2. Polytextia – This condition is where the person is ALWAYS TEXTING. This is especially annoying when you can hear all the taps (tap-tap-taparoo) on their phone. Guess what, everyone else is in fucking class too and I’m sure the people around them doesn't wanna hear it either. Think about this...what if someone could pick out the correct pitches of whatever keys this Hollywood douchetit hammered in. They could figure out what you're saying. But, the douchetit shouldn't worry; nothing they are saying is important anyway. At least sometimes they get caught by the professor and it's hilarious, so someone with a case of Polytextia could be somewhat useful in boring classes.
Treatment: Get a touch phone, idiot.
3. Elephantitus of the Cranium- This kid always has to sit in front of you. You think you have a clear view of the notes, so you start copying and when you look back up, his/her head or giant hair or hat is in your way. No matter which way you move to compensate, it’s there. No notes for you today (and boom goes the dynamite).
Treatment: sleeping pill so they sleep on their desk. I hear Ambien is fabulous. Concussions work too.
4. Maximus Questionius- This person always, ALWAYS has the answer to every question in class. Whether it be a professor’s question or even another student’s question, it must be answered. He/she has no issue speaking abnormally loud and obnoxiously to whomever has not addressed them. This person continues to the point where the class has run out of time and you need some Excedrin.
Treatment: Ex-lax should keep them occupied.
5. Alcoholism: Usually is a woman, but this person either A. comes in with a travel mug of ‘coffee’ or B. comes in hungover, with smudged Ke$ha-ish eyeliner, wreaking of frat boy sweat, and tends to look absolutely miserable. The reason why person goes to class is unknown.
Treatment: Just come into class drunk to avoid the hangover or an intervention.
6. Disturbia: This person tends to always interrupt your concentration or attention from class to ask about what the professor just said or what they want to know about the assignment, the notes, and etc.. So when you help them, you miss the shit the professor said. It’s a horrible lose-lose situation. Good Lord, if you would just take your damn Adderall today you would have been all set.
Treatment: Adderall! Or, be that bitch and ignore them.
7. BO-The smelly kid in class that always smells like fucking BO. Pretty obvious, but stay with me. How can you go throughout your day and NOT get a look of disgust directed at you? I’d rather smell one of those guys who put on WAY too much cologne versus your swamp ass. You’re impressing no one so I award you no points and may God have mercy on your soul.

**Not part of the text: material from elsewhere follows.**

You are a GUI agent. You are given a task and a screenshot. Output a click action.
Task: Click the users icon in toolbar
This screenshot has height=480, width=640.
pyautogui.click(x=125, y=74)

Treatment: Fucking shower, fishvag.
8. Smokey McWeedhead: Clearly the HIGH kid in class *cough* The New Hampshirite *cough, cough*. This person, I laugh at because they ‘try’ to cover up the smell by putting excessive amount of Axe on, which, gentlemen DOES NOT WORK. I don’t understand what you’re trying to get away with. Here at UNH though, I really don’t think some professors would judge this kid.
Treatment: Light him on fire, clambake in the class, if he’s getting some, why shouldn’t we? It’s like Spicoli and the pizza: You’re on my time buddy. Share the wealth.
Currently, I’m too lazy to think of treatments for some more people but I’ll give them a shout out: the gum snapper, the person who tries to open a loud bag of chips (fuck you, Sun Chips! I'd rather litter than deal with that loud fucking thing) , the person who doesn’t attend class but demands the notes anyways, the person who always comes in late, and the person who brings his computer but uses it for anything BUT class.
Again, if you have more, share them. Hope you enjoyed this somewhat clean post (cunt), but don’t worry, my ruthlessness is not gone forever.
I’ve got better things to do now, like have multiple orgasms (the blogteam & others want this to be my new signoff).